* **WORK REQUEST**
Only one span of the listing below is wanted: the lines from the one with "You are a computer-use" through the one with "Instruction: Choose Bold for the last page", reproduced exactly, both ends kept.
======== AVAILABLE DATA ========
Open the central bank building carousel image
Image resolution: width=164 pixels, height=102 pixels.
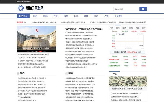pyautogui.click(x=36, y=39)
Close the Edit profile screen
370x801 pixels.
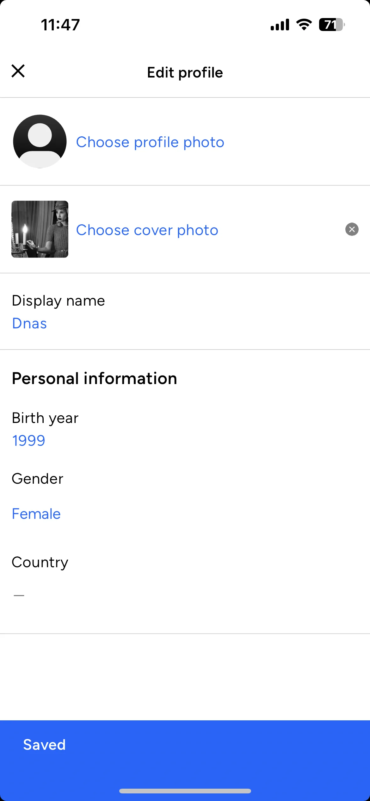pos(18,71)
========
======== AVAILABLE DATA ========
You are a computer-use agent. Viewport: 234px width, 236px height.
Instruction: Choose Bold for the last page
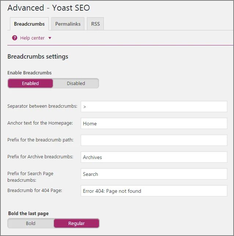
========
* **TASK RESPONSE**
You are a computer-use agent. Viewport: 234px width, 236px height.
Instruction: Choose Bold for the last page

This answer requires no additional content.